El presidente de la República Oriental del Uruguay, Yamandú Orsi, participó del encuentro “Construir Comunidad. Diálogo entre Estado y Comunidades de Fe”, una instancia impulsada por la Junta Nacional de Drogas (JND) que reunió a líderes religiosos de distintas tradiciones comprometidos con el acompañamiento a personas con consumo problemático de drogas.
La iniciativa, que contó con la participación de diez referentes de comunidades de fe, tuvo como objetivo fortalecer el trabajo territorial conjunto y promover acciones de prevención, cuidado y acompañamiento.

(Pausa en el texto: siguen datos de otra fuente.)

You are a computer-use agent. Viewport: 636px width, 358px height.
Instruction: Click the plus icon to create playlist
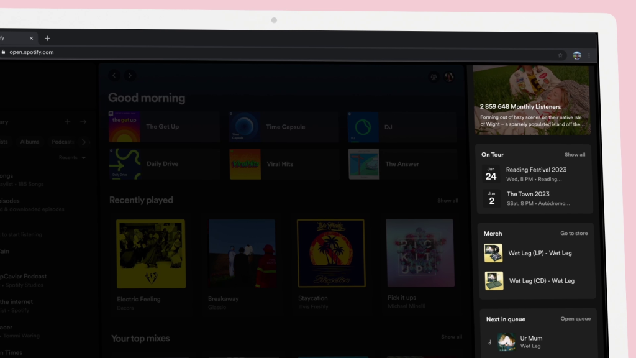tap(68, 122)
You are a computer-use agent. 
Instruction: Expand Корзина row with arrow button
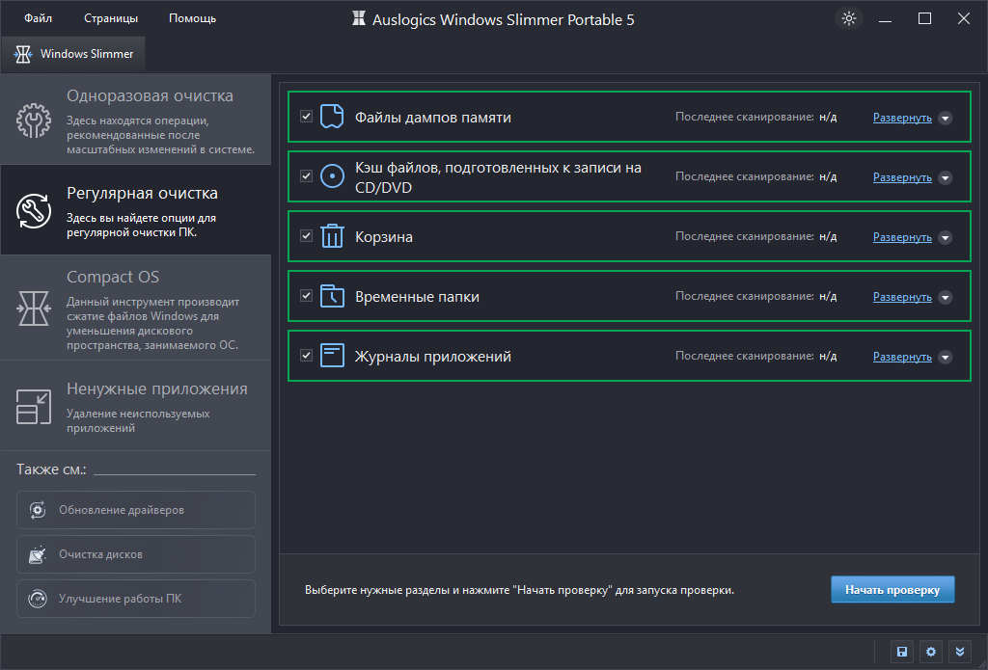[946, 237]
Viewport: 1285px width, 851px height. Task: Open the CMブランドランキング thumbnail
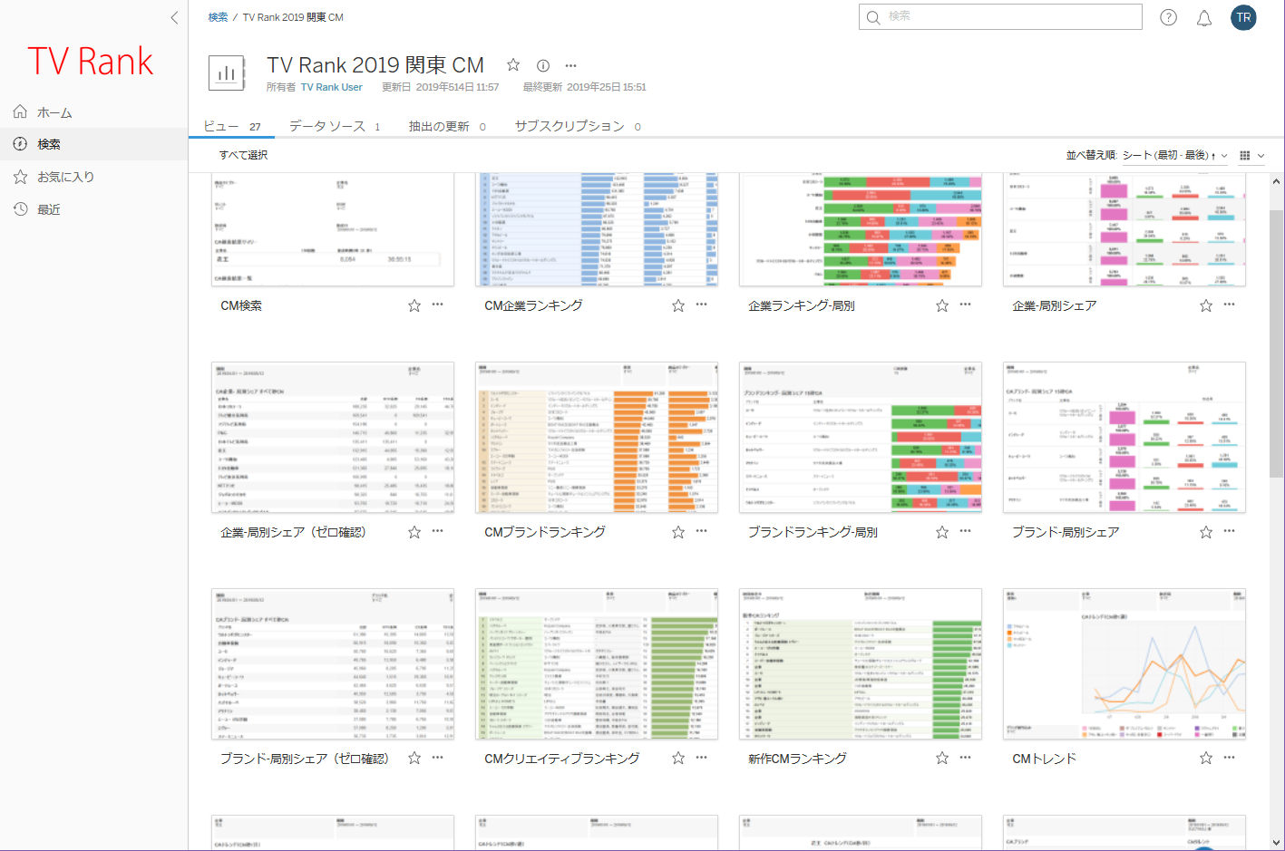[596, 438]
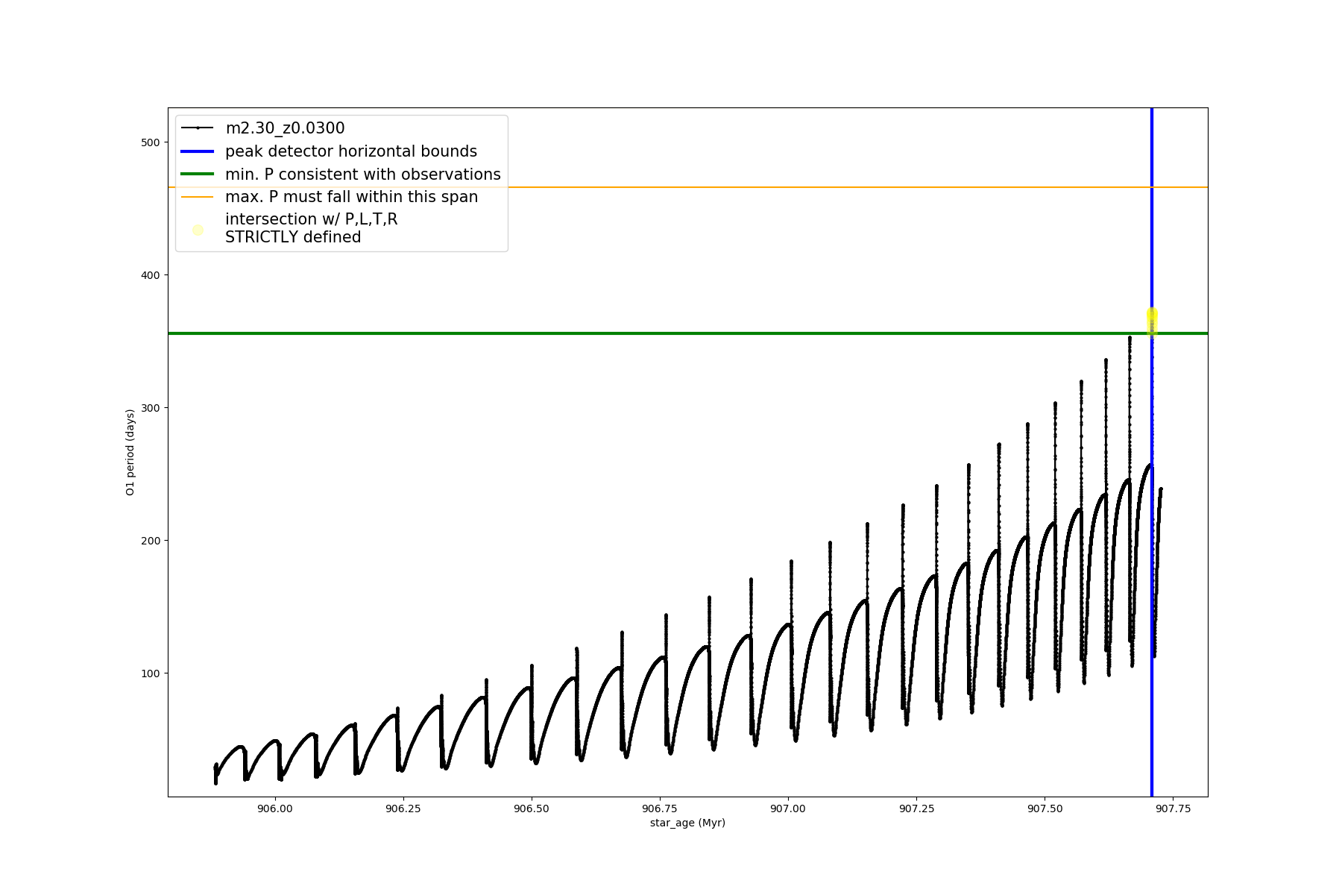Screen dimensions: 1342x895
Task: Click the green line sample in the legend
Action: point(198,175)
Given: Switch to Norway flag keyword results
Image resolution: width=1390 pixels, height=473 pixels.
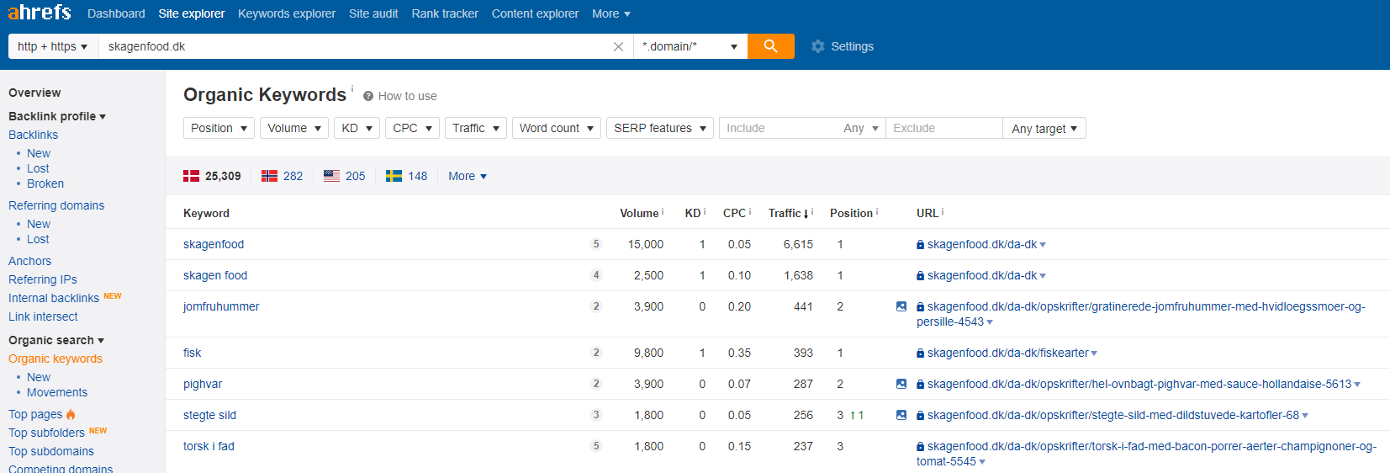Looking at the screenshot, I should (269, 176).
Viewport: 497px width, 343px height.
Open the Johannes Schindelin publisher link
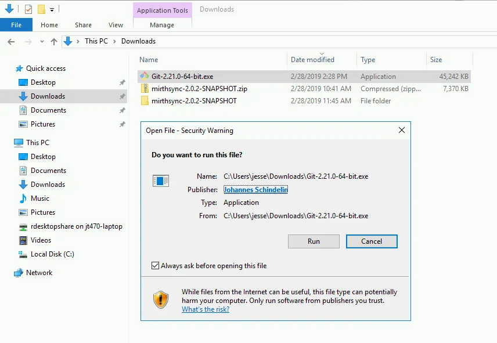tap(255, 190)
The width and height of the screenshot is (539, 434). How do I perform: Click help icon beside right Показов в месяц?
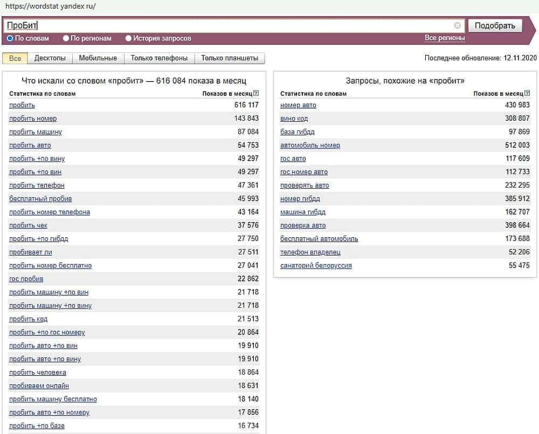[x=527, y=93]
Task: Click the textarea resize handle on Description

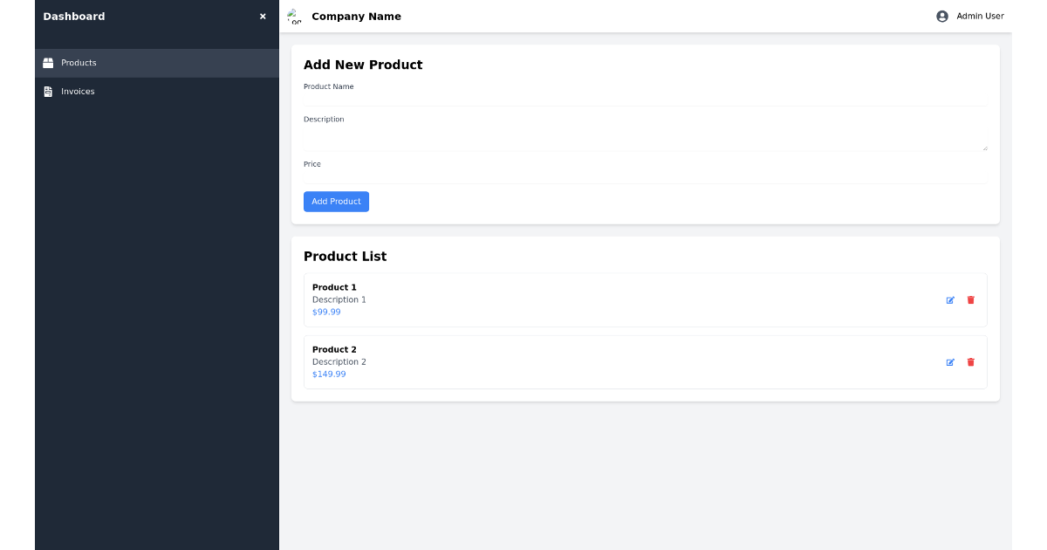Action: click(985, 147)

El secretario general de la JND, Gabriel Rossi, destacó la importancia de generar estos espacios de intercambio: “Las comunidades religiosas cumplen un rol en la prevención, en el vínculo cotidiano con niños y familias en comunidades vulnerables, ofrecen espacios de atención y acogida, y trabajan con personas privadas de libertad”.
Durante el encuentro, las y los referentes religiosos compartieron experiencias concretas de trabajo en territorio, subrayando el valor de una tarea que, si bien no sustituye la responsabilidad estatal, resulta fundamental para el tejido social. “Este aporte no sustituye al Estado, pero el Estado sí tiene la necesidad de verlo, comprenderlo y dialogar”, afirmó Rossi.
Asimismo, el funcionario remarcó que este tipo de instancias expresa una comprensión profunda de la laicidad: “La laicidad no es la negación del derecho religioso, sino una forma de convivencia democrática”. En ese sentido, valoró la capacidad de Uruguay de incluir a todas las religiones sin distinción en el diálogo público.
La actividad contó también con el apoyo de la Organización de los Estados Americanos, a través de su Comisión Interamericana contra el Abuso de Drogas, y reunió a autoridades nacionales como el prosecretario de Presidencia, Jorge Díaz; la ministra interina del Interior, Gabriela Valverde; y la jefa de Reducción de la Demanda de la OEA, Jimena Kalawski.
Si bien la Iglesia Evangélica del Río de la Plata (IERP) no contó con una delegación oficial en este encuentro, su presencia histórica en Uruguay y su compromiso sostenido con las problemáticas sociales, la vinculan estrechamente con este tipo de iniciativas. Desde su labor pastoral y comunitaria, la IERP acompaña procesos de cuidado, contención y promoción de la vida digna, especialmente en contextos de vulnerabilidad.